Peristiwa ini rupanya ikut menarik perhatian Menteri Pemberdayaan Perempuan dan Perlindungan Anak (Menteri PPPA) Bintang Puspayoga. Bintang menyampaikan duka cita atas meninggalnya SN. Ia menuturkan bahwa kejadian ini seharusnya bisa menjadi peringatan bagi guru maupun orang tua, untuk lebih memperhatikan anak-anak mereka.

"Kasus meninggalnya SN yang saat ini masih diduga bunuh diri merupakan alarm bagi kita semua," kata Bintang melalui keterangan tertulis, Minggu (19/1). "Baik itu orangtua, guru dan lingkungan sebaya untuk lebih memperhatikan buah hati dan anak-anak di sekeliling kita."

Ia menuturkan bahwa kepergian SN merupakan kabar duka bagi Indonesia yang mana ironisnya, peristiwa tersebut terjadi di lingkungan sekolah. "Semoga keluarga yang ditinggalkan tabah dan tegar."

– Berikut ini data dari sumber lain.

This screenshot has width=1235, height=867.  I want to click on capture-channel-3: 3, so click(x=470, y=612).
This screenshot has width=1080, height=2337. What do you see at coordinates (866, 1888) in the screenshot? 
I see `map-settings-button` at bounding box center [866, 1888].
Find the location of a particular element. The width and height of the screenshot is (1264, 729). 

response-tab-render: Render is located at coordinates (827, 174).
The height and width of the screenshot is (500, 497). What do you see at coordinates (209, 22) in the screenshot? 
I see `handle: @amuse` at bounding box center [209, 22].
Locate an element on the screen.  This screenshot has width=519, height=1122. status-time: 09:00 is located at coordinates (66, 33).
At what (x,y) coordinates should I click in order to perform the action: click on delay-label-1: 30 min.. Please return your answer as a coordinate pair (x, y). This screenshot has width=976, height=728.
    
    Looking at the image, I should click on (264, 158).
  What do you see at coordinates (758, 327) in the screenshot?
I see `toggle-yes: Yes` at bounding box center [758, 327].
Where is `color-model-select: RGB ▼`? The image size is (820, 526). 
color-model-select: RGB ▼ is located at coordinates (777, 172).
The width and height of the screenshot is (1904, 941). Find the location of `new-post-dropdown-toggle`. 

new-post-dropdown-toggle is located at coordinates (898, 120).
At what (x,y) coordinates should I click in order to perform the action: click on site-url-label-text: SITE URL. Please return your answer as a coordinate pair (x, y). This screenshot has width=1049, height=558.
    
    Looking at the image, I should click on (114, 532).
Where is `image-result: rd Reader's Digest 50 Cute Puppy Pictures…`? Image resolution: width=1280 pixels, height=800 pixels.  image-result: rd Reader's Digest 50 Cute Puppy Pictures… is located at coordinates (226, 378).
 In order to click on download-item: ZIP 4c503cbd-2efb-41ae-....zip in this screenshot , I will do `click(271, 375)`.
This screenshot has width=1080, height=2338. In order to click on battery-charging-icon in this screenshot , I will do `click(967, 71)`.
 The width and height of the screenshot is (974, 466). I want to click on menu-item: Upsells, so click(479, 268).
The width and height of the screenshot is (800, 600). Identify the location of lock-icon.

Kabar meninggalnya SN di lingkungan sekolah yang diduga karena kasus bunuh diri ini cukup menyita perhatian publik hingga menjadi pembicaraan di media sosial. Isu yang berkembang menyebut bahwa SN merupakan korban dari perundungan teman-teman sekolahnya.

Bintang mengimbau kepada masyarakat untuk memberikan waktu bagi pihak kepolisian yang tengah menyelidiki kasus ini guna memastikan penyebab meninggalnya SN. Ia meminta agar masyarakat tidak terburu-buru berspekulasi menyimpulkan bahwa penyebab meninggalnya SN karena perundungan.

"Kita serahkan dan mendukung proses penyelidikan kepada aparat kepolisian untuk bisa memastikan penyebab dari meninggalnya korban," jelas Bintang. "Berikan kesempatan aparat kepolisian mengumpulkan keterangan dari para saksi."

Bintang menegaskan bahwa pihaknya akan terus melihat perkembangan kasus ini. Jika polisi sudah menyatakan kesimpulan resmi terkait penyebab meninggalnya SN, maka pihaknya akan menindaklanjutinya dengan kebijakan perlindungan anak.